### Extracted records
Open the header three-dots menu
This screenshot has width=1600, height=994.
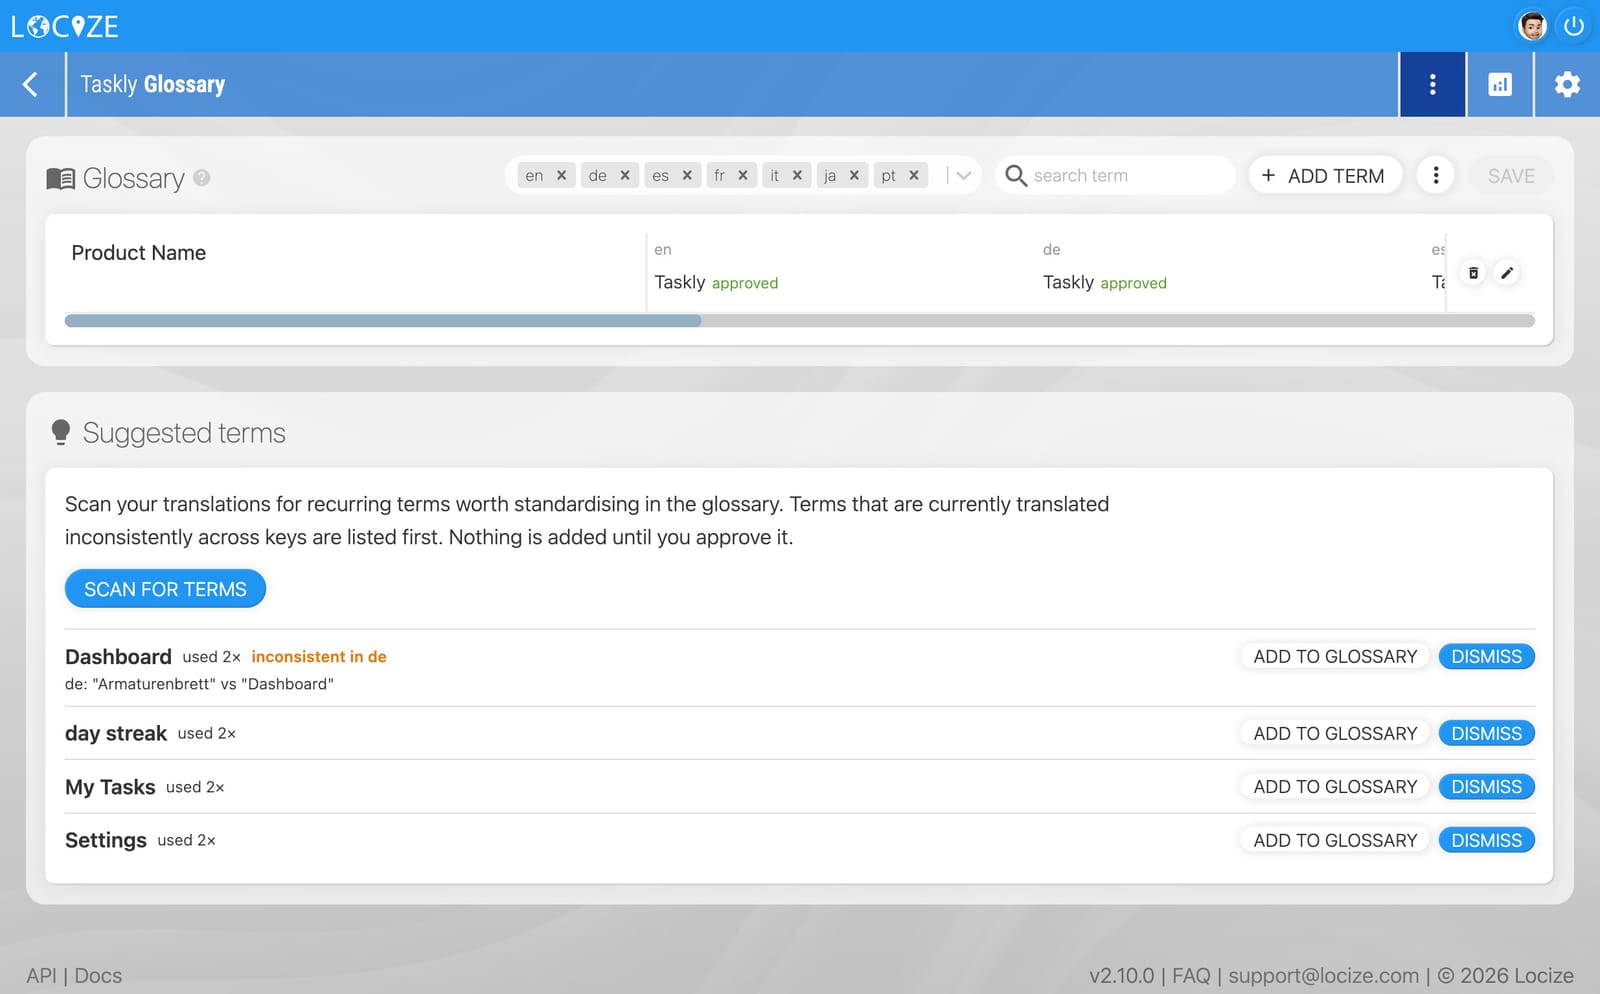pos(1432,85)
* * *
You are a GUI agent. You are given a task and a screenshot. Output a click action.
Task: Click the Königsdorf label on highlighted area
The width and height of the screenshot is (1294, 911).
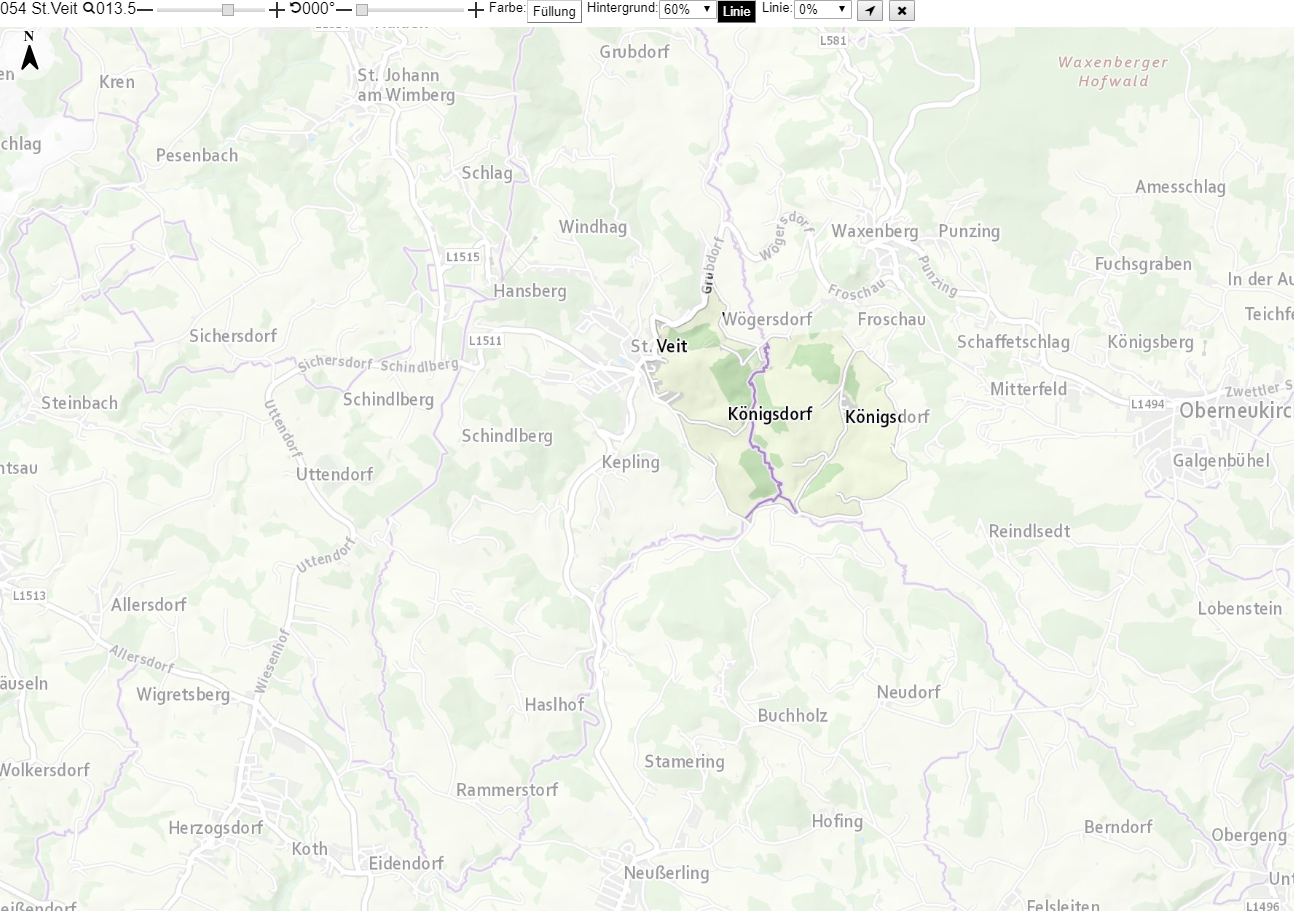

### Work to be completed
Output the records from the line containing "You are a GUI" through the line containing "The width and", unchanged and with nothing else.

### Exercise answer
You are a GUI agent. You are given a task and a screenshot. Output a click action.
Task: Click the Königsdorf label on highlighted area
The width and height of the screenshot is (1294, 911).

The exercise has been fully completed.